Their 2004 project, Souped Up Tea Urn & Teapot, created twin urns decorated by a hot-rod spray painter; one tea urn was sold to the Tate gallery and the other donated for use in a village hall near the art organisation Grisedale Arts who had invited the artists to make an artwork which romanticised another culture. For the project, Folk Archive, 2005, the two artists collated over 280 drawings, paintings, films, costumes, objects and examples of political opinion and humour, which provide a snap-shot of the state of contemporary UK folk art, pastimes and pursuits.
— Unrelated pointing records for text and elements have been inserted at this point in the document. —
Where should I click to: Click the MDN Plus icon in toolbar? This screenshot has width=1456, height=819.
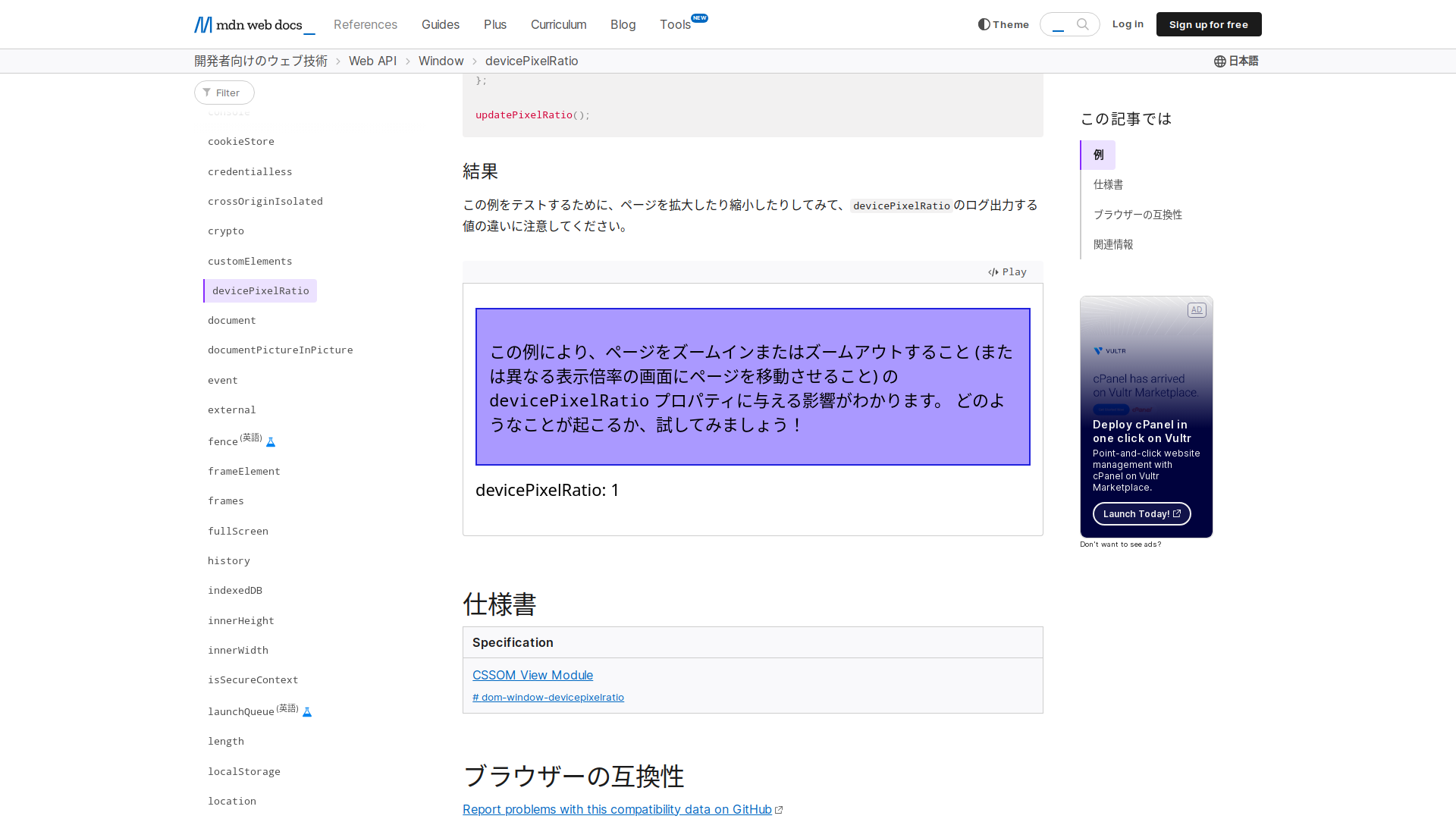click(495, 24)

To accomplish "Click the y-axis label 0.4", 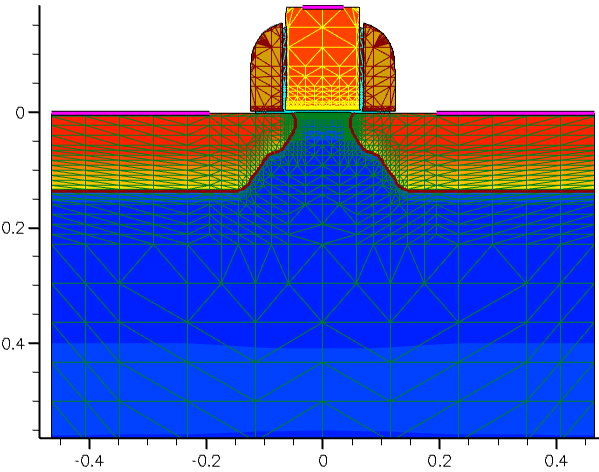I will click(x=15, y=343).
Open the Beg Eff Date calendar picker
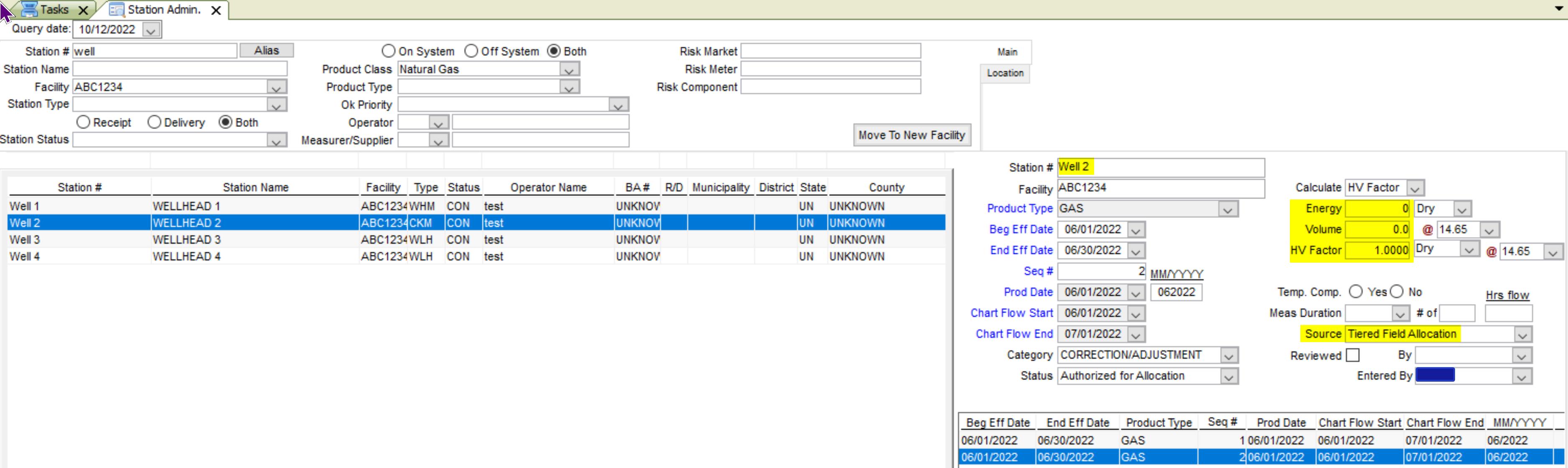 coord(1136,230)
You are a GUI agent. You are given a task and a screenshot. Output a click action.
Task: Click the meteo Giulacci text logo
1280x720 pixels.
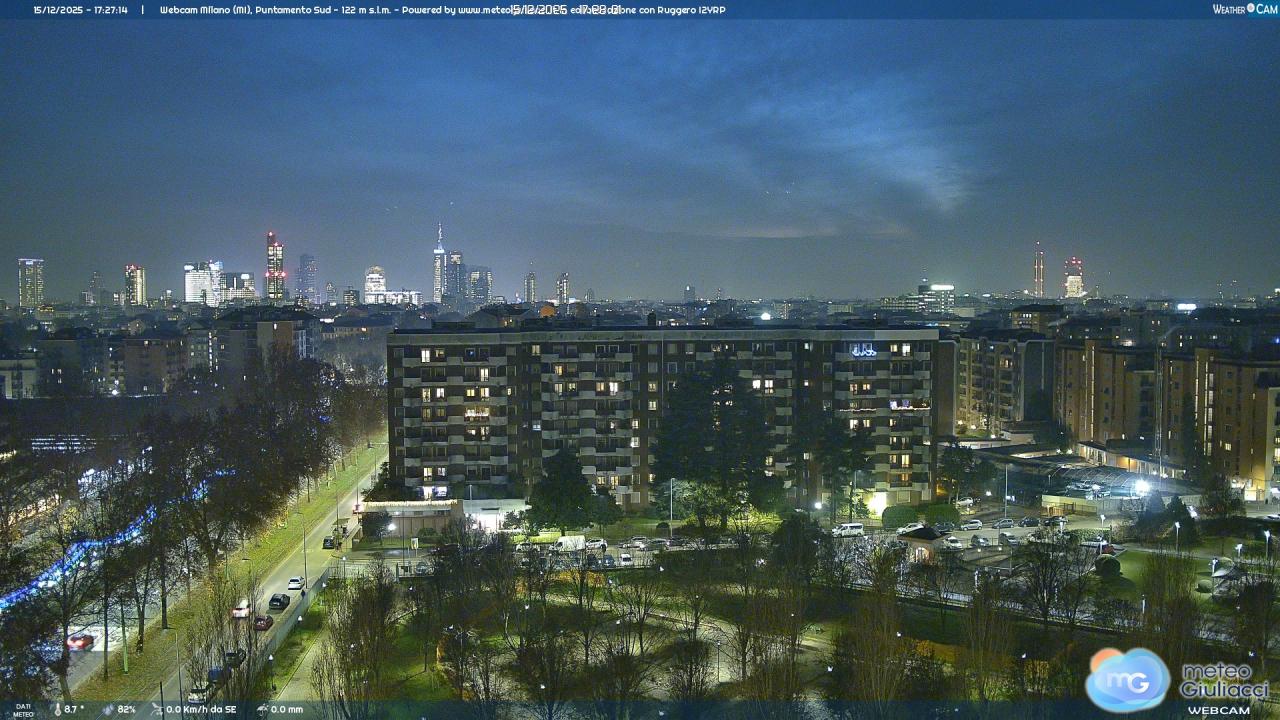[1224, 680]

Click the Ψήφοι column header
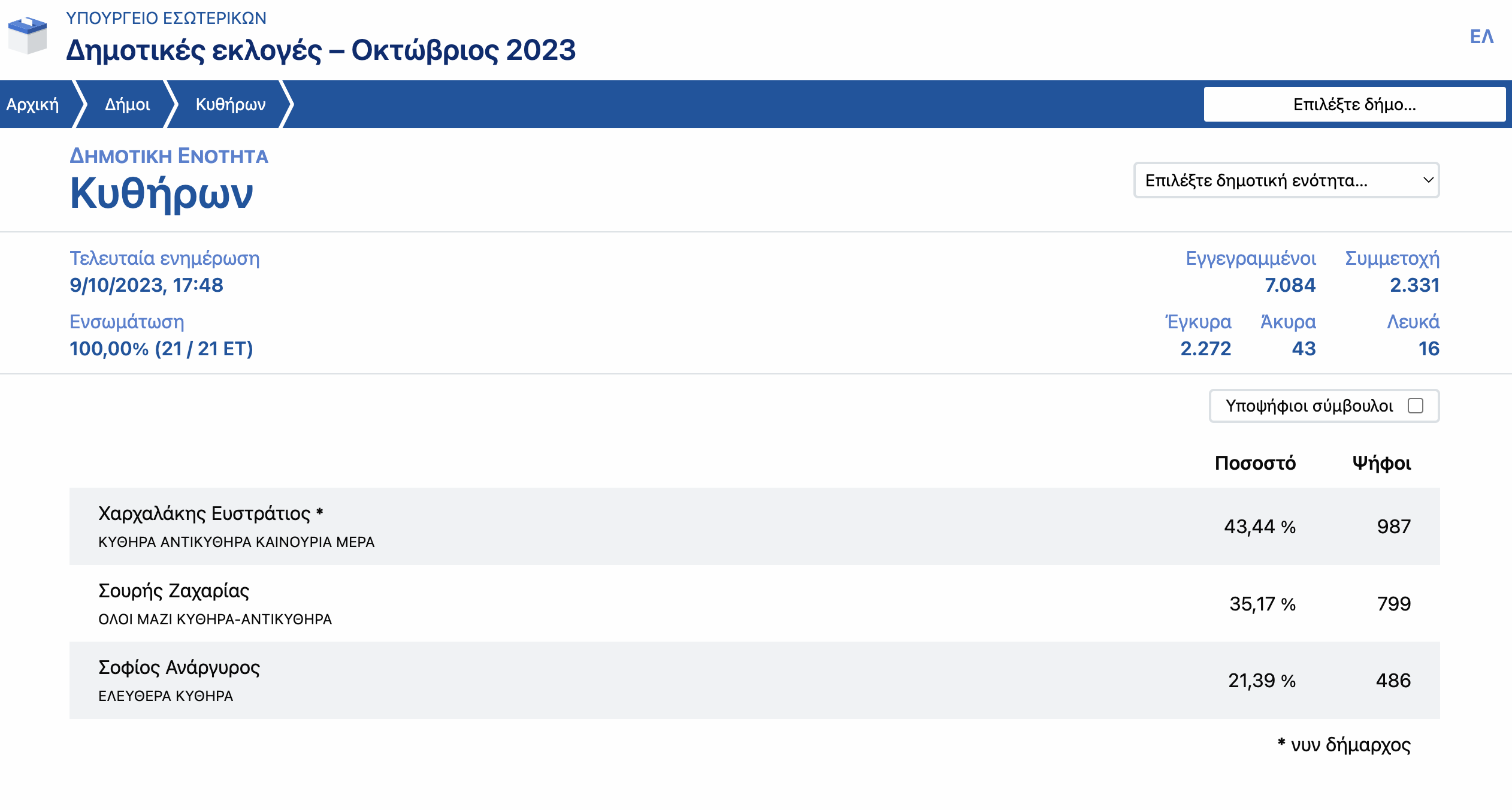coord(1381,463)
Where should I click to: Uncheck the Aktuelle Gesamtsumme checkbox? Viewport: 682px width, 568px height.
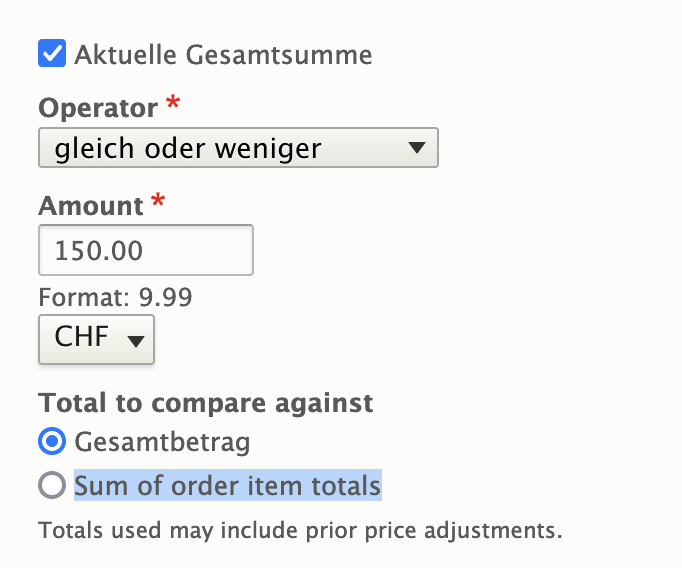click(x=52, y=53)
Jeremy Deller was born in 1966 in London, where he lives and works. In 2013 he represented Britain at the Venice Biennale with the exhibition English Magic which encompassed socialism, war, popular culture, archaeology and tea; a view of the UK that was both combative and affectionate. Deller’s Sacrilege, a life-size, inflatable version of Stonehenge, was first bounced on by audiences as part of Glasgow International Festival of Visual Art in 2012. An early work, made by Deller in 2001, staged The Battle of Orgreave, where around a thousand veteran miners and members of historical societies re-enacted the 1984 clash between miners and police. It was commissioned by Artangel and Channel 4 and directed by Mike Figgis. In 2004, he won the Turner Prize for Memory Bucket, 2003, a documentary about Texas.
Alan Kane was born in 1961 in Nottingham and lives and works in London. His photography and installation works challenge the system of hierarchies that privilege high art over instances of everyday creativity. For the 2009 Frieze Art Fair, Kane presented Collection of Mr and Mrs L.M. Kane, a display of his parents’ knickknacks that questioned the relative worth of personal treasures over the conceptual objects of the commercial art world. In 2009 he produced five episodes of Life Class: Today’s Nude, commissioned by Artangel for Channel 4, that delivered life drawing classes to people in their living rooms, playing on expectations of TV and art education. To announce the arrival of the British Art Show 8, (a large exhibition which aims to present “a vital overview of the most exciting contemporary art produced in this country”), Kane arranged for a six horse drawn carts to deliver the artworks. His gravestone benches at the same exhibition invited viewers to become participants in the work.
Image: Jeremy Deller and Alan Kane, from Folk Archive, 2005, Tar Barrel Rolling, Ottery St Mary, Devon, 2004 © Jessica Mallock.
OPEN WEEKEND EVENTS PROGRAMME
Saturday 2 September
10.00am – 5.00pm: Hand Bell Casting Workshop with the Mobile Foundry.
12.00 – 1.00pm: Heritage Tour
3.00 – 4.00pm: Heritage Tour
4.00 – 5.00pm: Introduction to the artists’ projects and discussion about Hiwa K’s work with Laura Simpson, Programme Manager, Hospitalfield and Ben Fallon, independent curator.
5.00pm – 5.30pm: Opening reception, all welcome.
6.00pm – 8.00pm: TRADE Supper, all welcome.
* Angus Council opened the Mortuary Chapel to visitors between 11am and 2pm on Saturday 2 September.
Sunday 3 September
12.00 – 1.00pm: Heritage Tour
2.00 – 2.30pm: The Frasers in Exile, talk by Graham McNicol.
2.30 – 3.10pm: Facilitated walk past The Steadings and North Lodge to Western Cemetery and Mortuary Chapel.
3.10 – 3.40pm: Mortuary Chapel tour at centre of Western Cemetery.